A reliable wiring was therefore required which was not so much affected by these problems.
To solve these problems, methods have been proposed whereby a high melting metal layer such as tungsten (W) is deposited by a selective CVD process on Al wiring, or a high melting metal such as tungsten (W) or aluminum is filled by a selective CVD process in contact holes or via holes. In these selective CVD processes, it is possible to grow a metal layer only within a specified region by suitably choosing the conditions. In the selective CVD of a W film, for example, a gas mixture of a halide such as tungsten hexafluoride (WF.sub.6) and a silane is used as a reactive gas to deposit a W film selectively on the surface of Si, Al or a high melting metal, the W film not being deposited on the surface of an insulating film such as silicon dioxide.
FIG. 1 shows the situation where a high melting metal such as tungsten (W) has been filled in a via hole. In FIG. 1, a first interconnection layer 3 of aluminum is formed on an insulating film 2 deposited on a semiconductor substrate 1. This first interconnection layer 3 extends perpendicularly to the plane of the paper. Reference numeral 4 indicates an inter-layer insulating layer, and W layer 5 is deposited by selective CVD in a via hole formed in layer 4. Reference numeral 6 indicates a second interconnection layer connected to W layer 5. In this structure, there is no step on the upper edge of the via hole, and disconnection of the second interconnection layer in this part is thereby completely prevented.
There are however several problems inherent in this wiring arrangement. As shown in FIG. 2, for example, if a via hole is formed in inter-layer insulating layer 4 so as to expose first interconnection layer 3, an insulating material 7, consisting of natural oxide, or good insulators such as fluoride, carbide, oxide or mixtures of these substances which may be formed for some reason when the via hole is formed, adheres to the exposed surface. It is highly possible that these insulating materials are generated from a resist material or etching gas at the time of patterning. If therefore W is deposited by selective CVD on first interconnection layer 3, it is deposited unevenly wherever such insulating material 7 is thin as shown by deposited material 8, and a perfect layer is not obtained. This is also known to be the reason why the contact resistance between first interconnection layer 3 and second interconnection layer has a fairly high value. Moreover, this insulating material 7 has a low vapor pressure and is extremely stable chemically, so it is very difficult to remove chemically.

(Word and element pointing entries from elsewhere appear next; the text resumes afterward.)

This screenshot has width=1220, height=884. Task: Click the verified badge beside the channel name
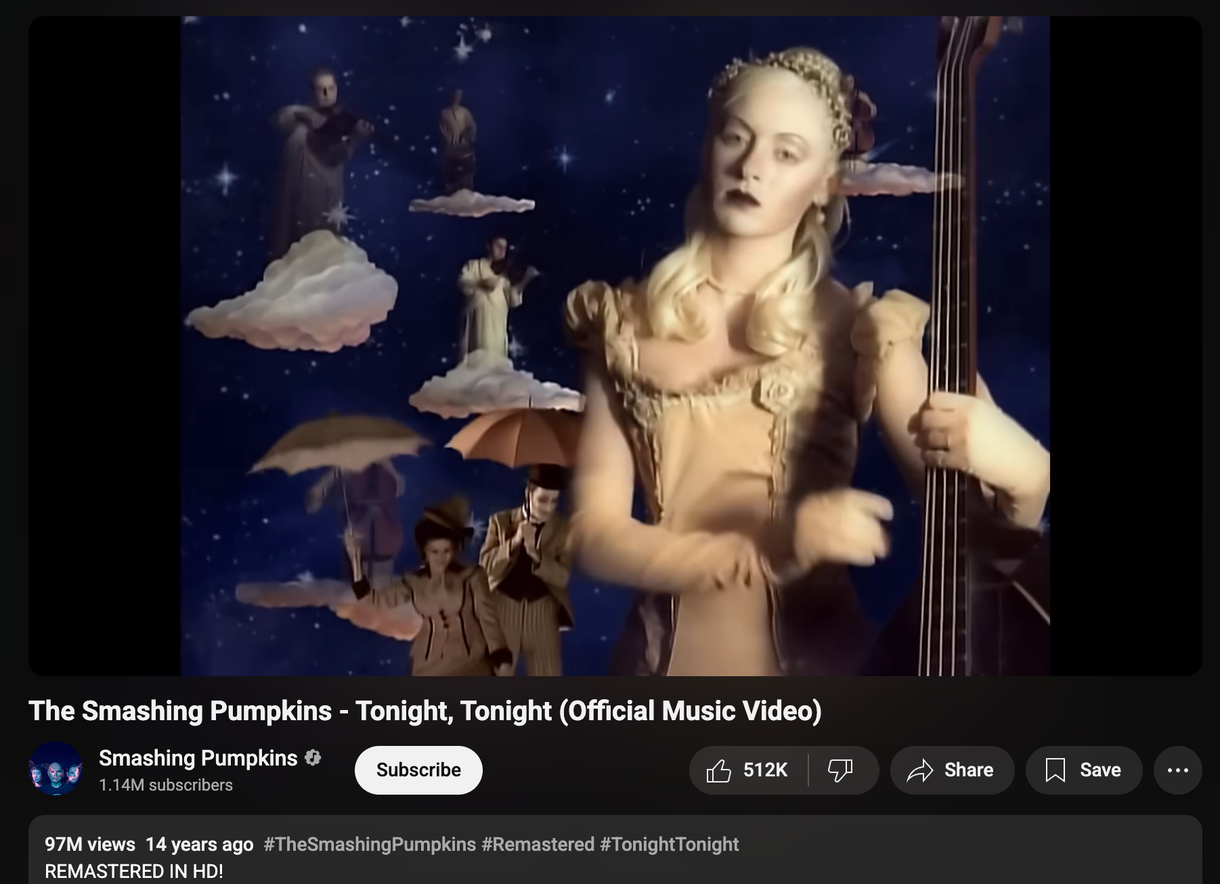click(313, 757)
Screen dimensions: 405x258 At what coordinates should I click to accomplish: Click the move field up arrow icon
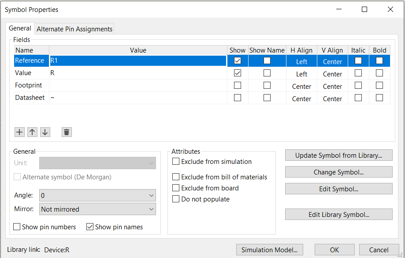[32, 132]
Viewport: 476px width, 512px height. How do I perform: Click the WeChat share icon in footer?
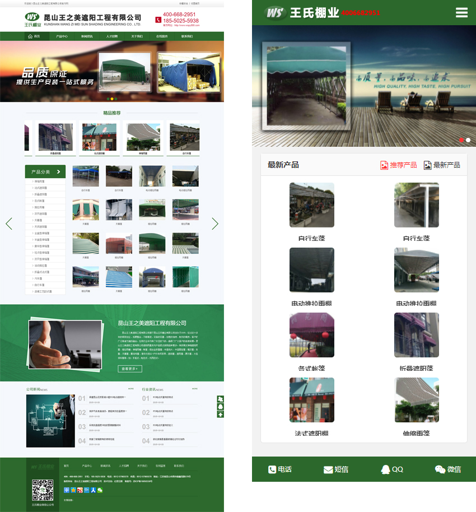pyautogui.click(x=100, y=490)
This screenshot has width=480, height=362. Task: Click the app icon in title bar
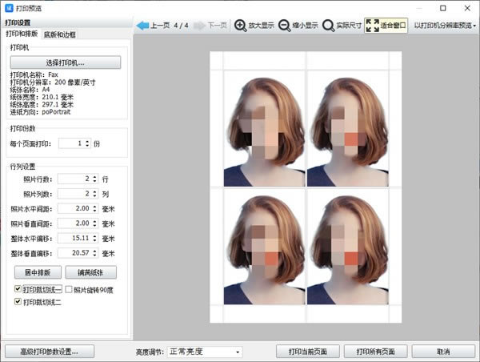[x=9, y=8]
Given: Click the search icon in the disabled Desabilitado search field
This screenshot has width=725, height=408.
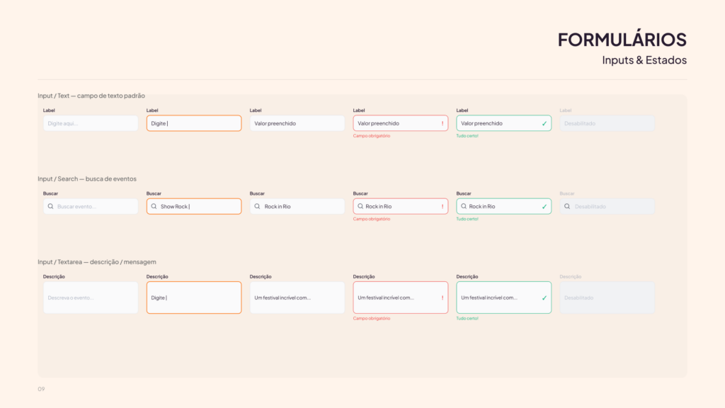Looking at the screenshot, I should pyautogui.click(x=567, y=206).
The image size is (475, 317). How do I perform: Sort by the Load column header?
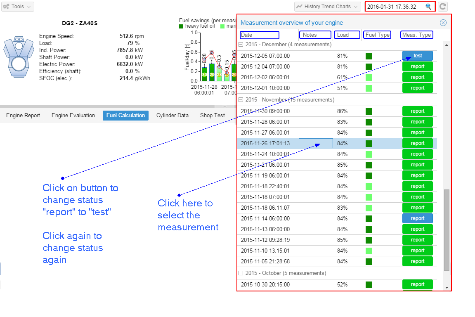click(x=347, y=35)
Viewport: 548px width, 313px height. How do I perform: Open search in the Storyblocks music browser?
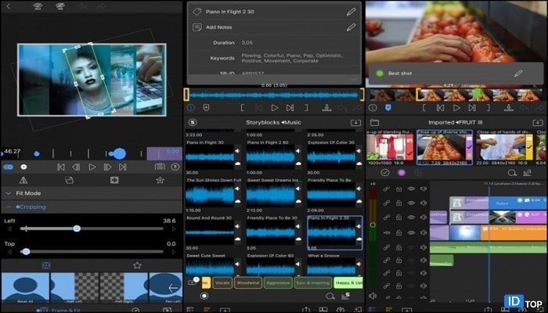pos(330,297)
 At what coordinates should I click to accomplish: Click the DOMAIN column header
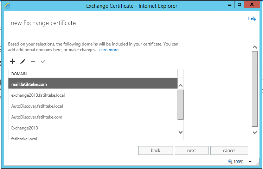(x=92, y=73)
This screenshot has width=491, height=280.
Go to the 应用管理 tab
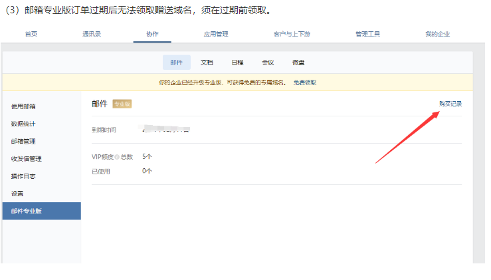(x=216, y=34)
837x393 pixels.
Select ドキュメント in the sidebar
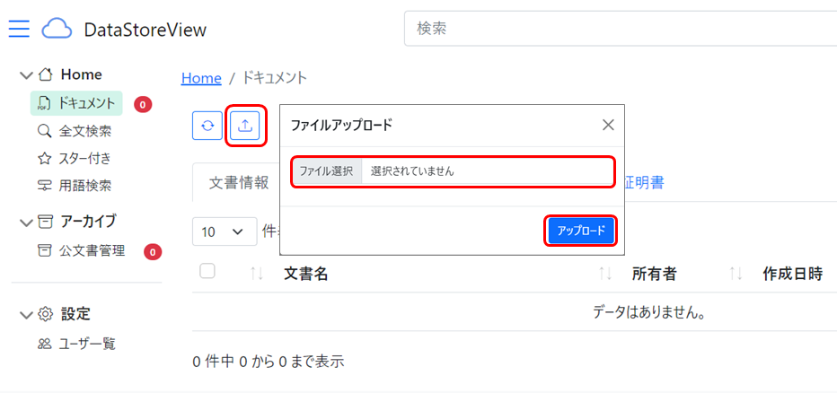point(86,103)
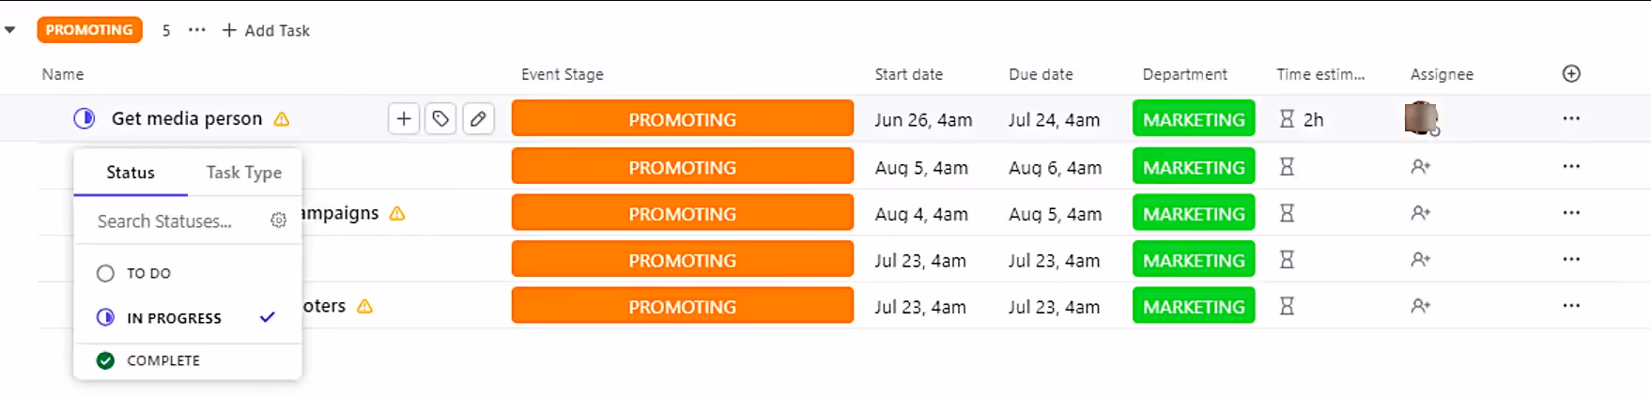Click the Add Task button

coord(266,30)
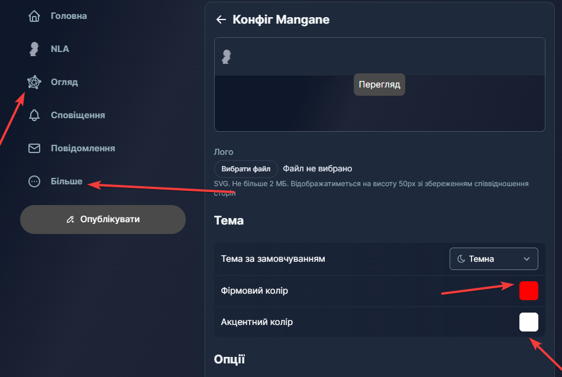Click the Лого file input field

[x=246, y=168]
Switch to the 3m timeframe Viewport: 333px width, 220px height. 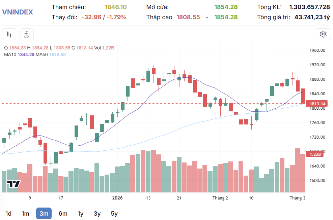pos(44,213)
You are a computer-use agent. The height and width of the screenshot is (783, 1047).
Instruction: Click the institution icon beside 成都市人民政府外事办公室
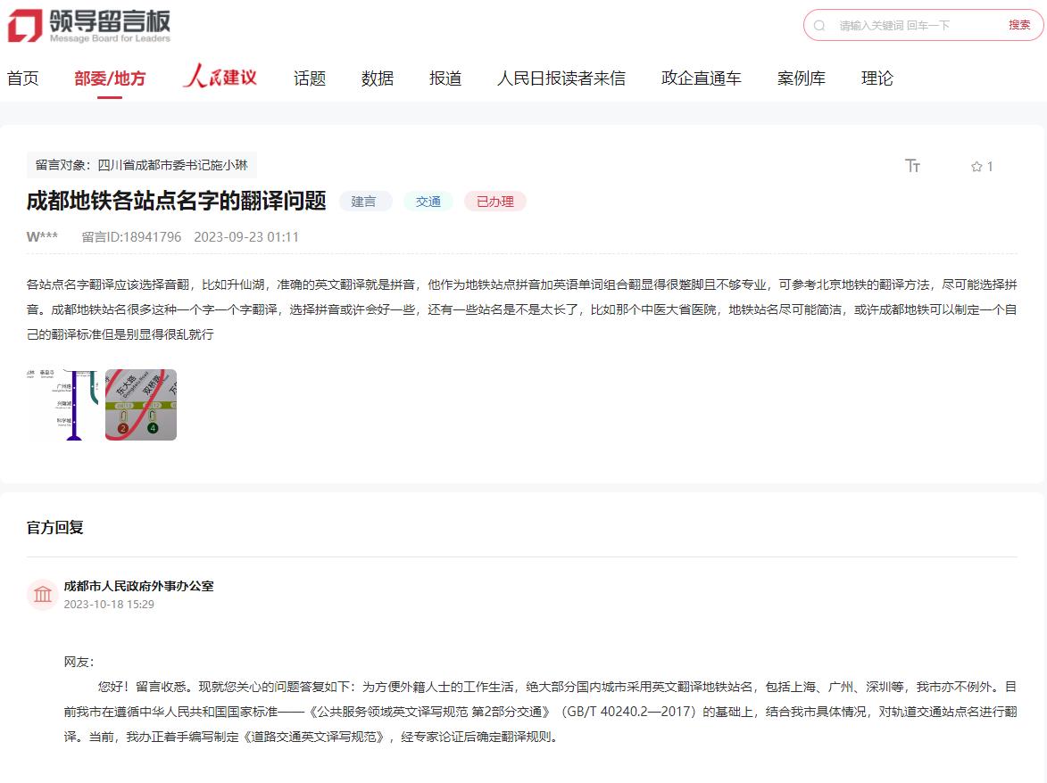pos(42,594)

To remove insulating material 7, a pre-treatment with dilute fluoric acid is generally carried out, but in the case of the minute via holes and contact holes found in modern high-density integrated circuits, this method does not give a sufficiently low contact resistance. Further, even if this pre-treatment is carried out with dilute fluoric acid, the substrate is exposed to the air until it is inserted in the film deposition apparatus, and a natural oxide film again forms on the exposed surface of first interconnection layer 3.
A physical type of treatment by sputtering with a plasma of an inert gas such as argon, might also be envisaged. With this form of treatment, however, the surface of inter-layer insulating layer 4 is activated, and the selectivity of W in the selective CVD process is impaired. More specifically, as shown in FIG. 3, W is deposited not only on the surface of first interconnection layer 3 but also on the surface of inter-layer insulating layer 4, and a W layer 9 is formed. That is, it is difficult to deposit selectively tungsten only in the via hole. The activation of the surface of insulating layer 4 is thought to be due to the fact that sputtering causes a large number of silicon dangling bonds to project from this surface.
This problem is not limited to selective CVD of a W layer, and occurs also in the case of selective CVD of a polycrystalline layer using SiH.sub.4 as the raw gas, and the selective CVD of an aluminum layer using trimethyl aluminum (Al(CH.sub.3).sub.3) as the raw gas.